Royalty or business profit?
April 16, 2010 | BY
clpstaff &clp articlesLlinks Law OfficesDavid Yu and Clare [email protected]; [email protected] late 2009, the State Administration of Taxation (SAT) issued Circular…
Llinks Law Offices
David Yu and Clare Lu
[email protected]; [email protected]
In late 2009, the State Administration of Taxation (SAT) issued Circular Guoshuihan [2009] No.507 (Circular 507), which provides for the applicability of royalty articles in Double Taxation Treaties (DTTs) to technical service fees. In addition, at the beginning of 2010, the SAT further issued Circular Guoshuihan [2010] No.46 (Circular 46), which further elaborates on the tax assessment of technical service fees under DTTs. Considering that the royalty payments are common to cross-border transactions, the new tax treatment rules on technical service fees may affect the structure of such transactions from a taxation, foreign exchange (forex) and customs standpoint.

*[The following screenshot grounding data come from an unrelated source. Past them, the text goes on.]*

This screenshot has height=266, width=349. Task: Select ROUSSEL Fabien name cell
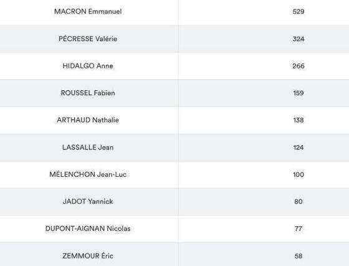[x=88, y=93]
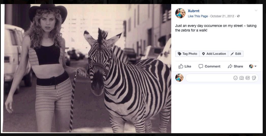This screenshot has height=136, width=266.
Task: Click the avatar beside the comment box
Action: click(179, 78)
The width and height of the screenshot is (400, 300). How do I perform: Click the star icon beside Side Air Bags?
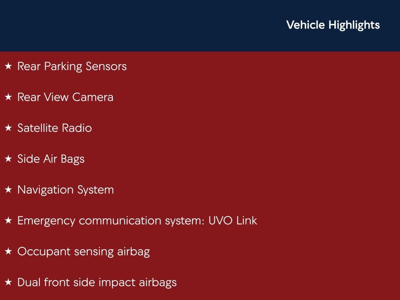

New tax treatment rules on technical service fees
Definition of 'royalties'
'Royalty' under DTTs generally refers to fees that are charged by a resident of a contracting state for licencing rights to intangible or tangible property to a resident of another contracting state. For contracts that include both technology licencing and ancillary technical services, the application of royalty articles on the technical service fee portion could be determined by whether the licence constitutes the principal purpose of the contract based on the OECD Model Tax Convention commentaries. Under Circular 507 and Circular 46, if the technology licensor assigns personnel to provide technical services (e.g. support and instruction), the service fee charged shall be regarded as part of royalties regardless of whether it is charged independently from, or is covered within, the royalties. As such, we understand that under both DTTs and the PRC tax regime, technical services could be considered a part of the technology licence, in which case technical service fees are a part of the royalties.
Circulars 507 and 46
Despite the above, Circular 507 stipulates that if the provision of technical services causes the licensor to be deemed a Permanent Establishment (PE) in Mainland China, the fee collected for the technical services may be taxed as 'business profit'. Circular 46 further clarifies that, where the licensor constitutes a PE in Mainland China and the service fees are regarded as effectively connected with the PE, enterpise income tax (EIT) shall be reassessed and collected on such service fees (as business profit attributable to the PE). Foreign assignees are subject to individual income tax. In other words, provisions of 'business profit' will prevail over those of 'royalty'.
In light of the above, we feel that the determination of whether the service fees will be regarded as 'business profit' or as 'royalties' hinges on whether the licensor constitutes a PE in Mainland China. Whether a taxpayer constitutes a PE in Mainland China and whether the income is effectively connected to such PE will be determined in accordance with PRC domestic tax regime and DTTs.
EIT treatment on technical service fees
Under the new tax regime, if the licensor's provisions of technical services constitute a PE in Mainland China, the licensor is subject to EIT at a rate of 25% on the profits attributable to the PE. In practice, local tax authorities prefer collecting taxes on a 'deemed profit' basis. As stipulated in the Circular Guoshuifa [2010] No.19 (Circular 19), the deemed profit rates for non-resident enterprises range from 15% to 50%. The tax authority may apply a higher deemed profit rate where it has grounds to believe that the actual profit rates of the non-resident enterprise are evidently higher than the mentioned range. Furthermore, under Circular 19, where the non-resident enterprise cannot prove that the technical service is rendered offshore, the tax authority may treat all services to be performed within China. In this regard, the effective EIT rate might reach 12.5% or even higher. Meanwhile, foreign assignees are subject to IIT for income derived from their services performed during their time in China.
Discussion of issues
Circular 507 and Circular 46 have changed tax assessment on technical service fees associated with technology licencing. Such changes require the taxpayers and local tax authorities to determine whether a service fee is 'business profit' or 'royalties' based on the foreign assignees' duration in China. This increases the administrative burden on foreign assignees for both taxpayers and local tax authorities. That said, as the tax authorities are empowered to tax on a 'deemed profit' basis, the new rules mainly add to the taxpayers' administrative burdens.
Payments of royalties and service fees are common in cross-border transactions. For the convenience of tax administration and collection, local tax authorities prefer collecting withholding tax (WHT) at 10% (and business tax at 5%) rather than carefully distinguishing between 'business profit' and 'royalties'. We will keep a close eye on the possible impact that Circular 507 and Circular 46 will have on the practice of local tax authorities.
Royalties and service fees are subject to different forex administrative procedures. In this regard, the new tax treatments on service fees under Circulars 507 and 46 might affect the forex payment process for taxpayers.
Valuation of royalties is consistently emphasised by customs. The new tax treatment on the service fee under both Circulars might also influence customs valuation.
With the announcement of Circulars 507 and 46, multinational corporations' cross-border technology licencing and technical service arrangements might need to be adjusted accordingly. More attention should be paid to changes in the administration and regulation regarding taxation, customs and forex.